Working in youth ministry for 30 years has given me a strong taste of “the odd.” It seems as though I get odd comments, looks, and reactions for liking teenagers and caring about their lives.

  • “Yeah, but what do you really do for a living?”
  • “When are you going to get your own church?”
  • “So, you… actually spend time with them? Why would you do that?”

Being odd, being misunderstood is part of what you “sign-up” for when you follow God’s lead to love Him and like teenagers. Being odd is part of the gig.

But, in God’s larger kingdom, being odd is part of simply following Jesus. We are “aliens and strangers in the world” (1 Peter 2:11). So was Jesus. God became flesh and invited people from earth to a foreign way of thinking… to exchange their ways for the Kingdom… to dance instead of walk. To be odd–simply odd.

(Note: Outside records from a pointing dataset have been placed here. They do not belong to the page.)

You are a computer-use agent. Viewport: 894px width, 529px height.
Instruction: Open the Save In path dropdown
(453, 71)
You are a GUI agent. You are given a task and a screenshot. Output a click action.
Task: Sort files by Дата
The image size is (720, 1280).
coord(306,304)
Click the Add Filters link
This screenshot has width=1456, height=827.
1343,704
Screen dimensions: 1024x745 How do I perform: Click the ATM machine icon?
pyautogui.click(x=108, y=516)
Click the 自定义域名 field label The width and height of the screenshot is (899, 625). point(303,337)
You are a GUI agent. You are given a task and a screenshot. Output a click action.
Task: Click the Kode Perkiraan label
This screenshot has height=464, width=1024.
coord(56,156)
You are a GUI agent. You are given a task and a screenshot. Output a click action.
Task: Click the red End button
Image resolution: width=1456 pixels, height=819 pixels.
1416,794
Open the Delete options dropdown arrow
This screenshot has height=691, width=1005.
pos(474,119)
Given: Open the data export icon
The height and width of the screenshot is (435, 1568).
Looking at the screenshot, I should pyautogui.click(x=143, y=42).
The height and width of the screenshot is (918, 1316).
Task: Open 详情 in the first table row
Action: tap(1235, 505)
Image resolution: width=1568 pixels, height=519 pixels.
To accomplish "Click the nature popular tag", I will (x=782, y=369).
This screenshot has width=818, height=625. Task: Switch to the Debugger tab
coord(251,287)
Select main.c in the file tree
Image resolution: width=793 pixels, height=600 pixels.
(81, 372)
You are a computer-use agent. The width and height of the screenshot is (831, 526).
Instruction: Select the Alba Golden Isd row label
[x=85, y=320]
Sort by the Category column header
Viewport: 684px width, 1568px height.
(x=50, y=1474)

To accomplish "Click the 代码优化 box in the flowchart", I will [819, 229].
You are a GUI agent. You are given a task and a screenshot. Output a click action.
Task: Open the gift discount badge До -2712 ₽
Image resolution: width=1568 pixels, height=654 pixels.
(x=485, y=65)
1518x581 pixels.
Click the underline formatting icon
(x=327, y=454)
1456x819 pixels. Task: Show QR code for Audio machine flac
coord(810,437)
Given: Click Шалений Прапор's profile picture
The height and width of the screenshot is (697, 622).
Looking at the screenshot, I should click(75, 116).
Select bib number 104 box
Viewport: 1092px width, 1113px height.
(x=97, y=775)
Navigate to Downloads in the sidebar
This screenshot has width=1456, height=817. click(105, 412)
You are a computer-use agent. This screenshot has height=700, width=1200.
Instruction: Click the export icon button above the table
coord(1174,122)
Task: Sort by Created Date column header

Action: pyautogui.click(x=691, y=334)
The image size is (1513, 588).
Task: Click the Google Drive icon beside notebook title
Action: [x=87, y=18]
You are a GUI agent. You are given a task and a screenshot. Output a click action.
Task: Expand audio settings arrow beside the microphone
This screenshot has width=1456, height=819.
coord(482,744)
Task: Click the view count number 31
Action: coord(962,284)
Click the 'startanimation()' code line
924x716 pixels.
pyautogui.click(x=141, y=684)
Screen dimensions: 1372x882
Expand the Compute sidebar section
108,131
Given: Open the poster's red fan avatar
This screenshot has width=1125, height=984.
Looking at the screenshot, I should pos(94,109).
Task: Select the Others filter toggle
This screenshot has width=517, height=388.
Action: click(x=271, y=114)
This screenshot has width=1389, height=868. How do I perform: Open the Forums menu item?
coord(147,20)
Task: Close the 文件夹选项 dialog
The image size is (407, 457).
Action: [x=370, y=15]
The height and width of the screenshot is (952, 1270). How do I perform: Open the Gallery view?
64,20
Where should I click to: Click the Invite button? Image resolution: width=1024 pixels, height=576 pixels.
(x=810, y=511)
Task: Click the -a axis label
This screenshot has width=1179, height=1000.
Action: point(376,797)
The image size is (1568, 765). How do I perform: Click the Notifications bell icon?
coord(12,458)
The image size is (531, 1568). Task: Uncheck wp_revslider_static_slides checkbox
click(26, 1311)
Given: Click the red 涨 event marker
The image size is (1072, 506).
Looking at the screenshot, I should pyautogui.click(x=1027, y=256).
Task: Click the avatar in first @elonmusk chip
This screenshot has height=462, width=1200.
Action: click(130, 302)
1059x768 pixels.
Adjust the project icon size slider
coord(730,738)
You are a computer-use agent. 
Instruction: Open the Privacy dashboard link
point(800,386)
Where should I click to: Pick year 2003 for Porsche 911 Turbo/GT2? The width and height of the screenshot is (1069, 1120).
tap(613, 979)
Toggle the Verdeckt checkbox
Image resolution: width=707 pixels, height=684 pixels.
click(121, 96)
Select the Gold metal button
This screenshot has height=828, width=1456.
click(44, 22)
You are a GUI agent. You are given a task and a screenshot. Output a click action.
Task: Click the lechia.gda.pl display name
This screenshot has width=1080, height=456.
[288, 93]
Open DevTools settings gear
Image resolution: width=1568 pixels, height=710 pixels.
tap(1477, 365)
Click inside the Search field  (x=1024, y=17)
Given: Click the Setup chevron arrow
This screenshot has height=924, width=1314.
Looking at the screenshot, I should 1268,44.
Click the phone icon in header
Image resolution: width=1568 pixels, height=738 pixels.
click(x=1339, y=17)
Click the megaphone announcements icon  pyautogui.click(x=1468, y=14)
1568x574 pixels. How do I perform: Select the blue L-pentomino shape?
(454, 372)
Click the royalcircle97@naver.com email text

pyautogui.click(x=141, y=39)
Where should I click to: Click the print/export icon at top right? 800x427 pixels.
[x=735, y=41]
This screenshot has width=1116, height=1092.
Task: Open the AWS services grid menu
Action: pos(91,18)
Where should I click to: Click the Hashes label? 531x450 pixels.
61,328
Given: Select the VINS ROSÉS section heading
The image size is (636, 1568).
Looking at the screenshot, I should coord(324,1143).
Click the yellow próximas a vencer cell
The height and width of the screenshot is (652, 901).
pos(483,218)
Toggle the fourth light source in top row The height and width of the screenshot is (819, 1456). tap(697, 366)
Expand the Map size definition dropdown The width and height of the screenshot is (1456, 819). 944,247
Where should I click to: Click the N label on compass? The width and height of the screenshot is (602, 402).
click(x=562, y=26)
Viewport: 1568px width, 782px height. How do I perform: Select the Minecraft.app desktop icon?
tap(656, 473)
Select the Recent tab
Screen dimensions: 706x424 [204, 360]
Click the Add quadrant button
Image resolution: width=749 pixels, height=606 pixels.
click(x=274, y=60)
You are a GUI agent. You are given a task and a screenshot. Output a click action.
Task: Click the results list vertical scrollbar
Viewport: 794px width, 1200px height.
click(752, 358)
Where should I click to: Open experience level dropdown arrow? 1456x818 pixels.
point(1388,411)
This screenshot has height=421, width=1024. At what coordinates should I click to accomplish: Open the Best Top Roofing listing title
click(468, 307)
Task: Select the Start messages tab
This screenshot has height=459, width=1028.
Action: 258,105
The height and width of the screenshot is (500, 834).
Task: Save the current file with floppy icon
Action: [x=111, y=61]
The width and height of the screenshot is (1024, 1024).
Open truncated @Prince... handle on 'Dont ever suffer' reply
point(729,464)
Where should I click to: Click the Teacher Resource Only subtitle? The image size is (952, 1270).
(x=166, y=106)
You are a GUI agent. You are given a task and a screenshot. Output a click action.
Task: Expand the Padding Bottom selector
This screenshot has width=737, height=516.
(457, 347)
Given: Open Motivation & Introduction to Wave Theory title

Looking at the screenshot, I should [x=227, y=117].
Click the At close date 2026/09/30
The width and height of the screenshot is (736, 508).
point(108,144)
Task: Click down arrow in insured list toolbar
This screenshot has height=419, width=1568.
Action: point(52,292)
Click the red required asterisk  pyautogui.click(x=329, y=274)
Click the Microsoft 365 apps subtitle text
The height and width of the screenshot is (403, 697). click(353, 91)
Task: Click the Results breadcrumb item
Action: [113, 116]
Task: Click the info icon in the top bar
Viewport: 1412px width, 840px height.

A.W. Tozer beautifully describes this oddness

“A real Christian is an odd number anyway. He feels supreme love for one whom he has never seen. He talks familiarly every day to someone he cannot see, expects to go to heaven on the virtue of another, empties himself in order that he might be full, admits he is wrong so he can be declared right, goes down in order to get up. He is strongest when he is weakest, richest when he is poorest, and a happiest when he feels worst. He dies so he can live, forsakes in order to have, gives away so he can keep, sees the invisible, hears the inaudible, and knows that which passeth knowledge.”

Maybe being odd isn’t such a bad thing.

Question: Are we calling others to this odd way of life? This Kingdom life? Thoughts?